AFP and Reuters deleted a story that was, in a narrow sense, true — that a UN study claimed the United States had some 100,000 children in migrant-related detention. The United Nations is horribly biased against America and the West. Still, on the level of lazy, news-release-driven journalism, the locked-up-kids story was minimally valid.

At any rate, what the agencies didn’t seem to like was the story’s changed implication: That Obama, rather than Trump, locked up a lot of children. This is what’s important: Not that AFP and Reuters deleted a story, but that the implication of the story meant everything to them.

Every time you read something from AFP and Reuters (and CNN and the Washington Post), you should be thinking not “This is fake news” but: “What’s the agenda?” To paraphrase Chuck Schumer’s infamous, and instructive, comment on the CIA, news outlets have six ways from Sunday of getting you to think what they want you to think, none of which involve making up stuff.

There are plenty of casual boo-outgroup swipes in here and I'm not presenting this as a neutral source. Instead, I think it's worth noting for two reasons. First, this is a relatively nuanced article for the NY Post. While it's obviously not written for people on the left, it's also not obviously aimed at extreme partisans on the right. It's a political topic that is covered in a way that looks (to me) like it's aimed at people who don't really bother much with politics. It's one example of how the topic of "thinking about we consume the news in the new digital age" is seeping in to more mainstream channels. Nothing in this article will be mindblowing revelation to any of us in this sub, but there's a much higher probability that it will turns some heads among people who aren't Extremely Online. Making more people aware that there is a problem brewing in how we share information/news seems to me like the beginning of getting more people on board with finding solutions. I'd love to see something like this re-written for a left-leaning equivalent of the NY Post.
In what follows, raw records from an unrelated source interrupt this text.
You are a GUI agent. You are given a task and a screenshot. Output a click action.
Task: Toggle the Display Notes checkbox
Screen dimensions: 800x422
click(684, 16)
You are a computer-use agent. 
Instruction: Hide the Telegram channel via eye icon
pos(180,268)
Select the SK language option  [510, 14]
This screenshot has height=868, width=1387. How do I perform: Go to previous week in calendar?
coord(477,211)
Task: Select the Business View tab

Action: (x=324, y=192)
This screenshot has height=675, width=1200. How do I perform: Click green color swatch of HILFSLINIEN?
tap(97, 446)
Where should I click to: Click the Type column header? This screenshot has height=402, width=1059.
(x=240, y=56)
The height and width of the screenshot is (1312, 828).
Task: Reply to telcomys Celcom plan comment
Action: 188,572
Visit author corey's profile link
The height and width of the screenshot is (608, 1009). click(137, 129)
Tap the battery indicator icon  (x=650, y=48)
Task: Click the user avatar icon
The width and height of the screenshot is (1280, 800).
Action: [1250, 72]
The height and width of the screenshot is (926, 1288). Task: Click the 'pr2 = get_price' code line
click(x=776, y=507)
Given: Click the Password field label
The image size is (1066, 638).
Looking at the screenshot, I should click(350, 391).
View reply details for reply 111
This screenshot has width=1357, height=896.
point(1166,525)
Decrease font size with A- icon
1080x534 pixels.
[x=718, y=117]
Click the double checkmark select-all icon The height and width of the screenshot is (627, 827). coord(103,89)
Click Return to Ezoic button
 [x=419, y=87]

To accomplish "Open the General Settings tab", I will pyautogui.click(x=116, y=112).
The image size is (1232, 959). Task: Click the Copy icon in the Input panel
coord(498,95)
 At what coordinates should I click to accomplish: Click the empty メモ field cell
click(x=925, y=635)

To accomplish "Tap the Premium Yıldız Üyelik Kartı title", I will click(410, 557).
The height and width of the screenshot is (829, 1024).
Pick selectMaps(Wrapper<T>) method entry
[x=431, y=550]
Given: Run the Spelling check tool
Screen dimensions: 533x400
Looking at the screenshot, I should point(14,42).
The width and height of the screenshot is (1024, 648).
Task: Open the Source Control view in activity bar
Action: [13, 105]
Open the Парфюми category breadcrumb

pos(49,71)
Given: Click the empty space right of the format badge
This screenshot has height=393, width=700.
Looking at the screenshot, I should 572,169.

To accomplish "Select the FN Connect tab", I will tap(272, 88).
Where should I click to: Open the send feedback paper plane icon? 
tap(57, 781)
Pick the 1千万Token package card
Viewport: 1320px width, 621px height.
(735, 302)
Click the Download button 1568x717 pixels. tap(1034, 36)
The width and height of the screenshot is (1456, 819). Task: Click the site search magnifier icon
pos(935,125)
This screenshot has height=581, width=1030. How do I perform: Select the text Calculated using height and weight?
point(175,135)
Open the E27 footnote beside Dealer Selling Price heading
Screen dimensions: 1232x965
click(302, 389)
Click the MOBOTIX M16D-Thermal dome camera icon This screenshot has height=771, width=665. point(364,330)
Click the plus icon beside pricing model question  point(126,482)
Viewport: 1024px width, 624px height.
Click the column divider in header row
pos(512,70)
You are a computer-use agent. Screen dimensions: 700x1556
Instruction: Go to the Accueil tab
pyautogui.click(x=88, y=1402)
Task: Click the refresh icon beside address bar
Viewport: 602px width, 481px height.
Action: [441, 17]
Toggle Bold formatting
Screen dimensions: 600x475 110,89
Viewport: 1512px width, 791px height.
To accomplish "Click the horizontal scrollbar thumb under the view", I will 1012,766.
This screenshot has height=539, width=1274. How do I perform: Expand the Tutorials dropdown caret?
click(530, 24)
Second, while the article does provide a series of vignettes that illustrate new media failure modes, it does not mention how those failure modes are costing Society missed opportunities and lowered willingness to cooperate. For example, when the "kids in cages" narrative broke, there were plenty of people pointing out the suspicious lack of outrage about these "exact same" policies and situations happening under Obama. The point being that the people making noise about this now weren't complaining about it under Obama, therefore the complaints about Trump are purely partisan posturing. However, there were also replies to that line of argument that boiled down to "no, some of us have been complaining about this the whole time!" Both sides were correct and illustrate one of the biggest costs of the Culture War.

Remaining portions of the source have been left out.